Well, here is a perfect, if slightly strange, follow-up to my series of artistic reflections on the Triduum. In Montpellier, a fairly unremarkable 19th-century church, the Eglise Sainte-Anne in the Rue Philippy, was desacralized in 1991 and made into an art exhibition space. So far, so good: as is customary in these cases, the altars (and specifically religious objects like crucifixes and images of the saints) were removed from the building (a farewell Mass is usually celebrated just before this happens), but most of the rest of the building remained, including the organ console (no longer functioning), the columns and flooring, and (somewhat unusually) the stained glass windows.
Now it is called the Carré Sainte-Anne. Apparently this arrangement has worked just fine for the past two decades, unlike some other cases of desacralized churches, like the one in Pittsburgh that became a microbrewery (to the consternation of some who did not like the sight of brewing towers in the chancel). That is, until a young French artist named Stéphane Pencréac'h had the idea to create an installation for the space, called La Passion, one that makes specific reference to the building's origins. Philippe Dagen had a report on the exhibit (Un loup-garou crucifié dans l'église Sainte-Anne, April 8) for Le Monde (my translation):
It includes large canvases and large assemblages. Two techniques even more tightly bound together that Pencréac'h excels at creating, with life-size busts or mannequin limbs covered with articles of clothing that he collects, cuts, and repaints. He also often adds in garlands of plastic fruit, stuffed animals, and costume accessories. With these materials taken from department stores and everyday processes, he has created an Annunciation, a Deposition, several versions of the Flood, a Celestial Throne, some vanitas still lifes. One can also view in La Passion the most complete attempt to make a connection with sacred painting, its format and subject matter, which has been attempted in recent memory.It is surely fair to say that the artist is counting on someone crying sacrilege: is someone hoping for a succès de scandale?

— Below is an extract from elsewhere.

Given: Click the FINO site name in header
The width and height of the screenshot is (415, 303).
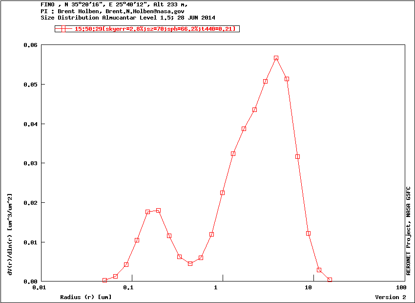Looking at the screenshot, I should point(47,4).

In the video embedded below, with some great views of the installation and the various pieces, Pencréac'h says, in a phrase that is more than a little disingenuous, "Someone shocked by this would be shocked by life." The exhibit continues through May 2.
Some facts contradict this interpretation. First of all there is the violence of blacks, of reds, of melted canvases. There are especially some daring anomalies by the artist. In the Crucifixion erected at the end of the nave, Christ has a werewolf's head, with red eyes and sirens twisted at his feet. The mocking and damned lycanthrope is substituted for Christ in several canvases. The intrusion of science fiction film imagery obviously does not conform with any Christian iconographic tradition. In another work, the eternal Father reigns over a world of trash and torn images. As for the female figures, they are minimally clothed for the interior of a church. All the conditions are perfect for someone to cry sacrilege.
[Video translation] Mannequins suspended in a former church: the works of Stéphane Pencréac'h can be shocking. Even so, the artist, who is exhibiting his works starting today at the Carré Sainte-Anne in Montpellier, wants to depict the human figure in all its forms, and to do it he draws his inspiration from religious art.
[Pencréac'h] "The themes one encounters in churches throughout the centuries, drawn from the Bible, are eternal themes, about our human emotions. These are universal subjects, sex, violence, love, etc., themes that move us. If it is shocking or not, so be it, I don't give a damn, it's not at all... And besides, if one is shocked by this, one would be shocked by life."
The exhibit La Passion, by Stéphane Pencréac'h, is on view through June 2 [sic].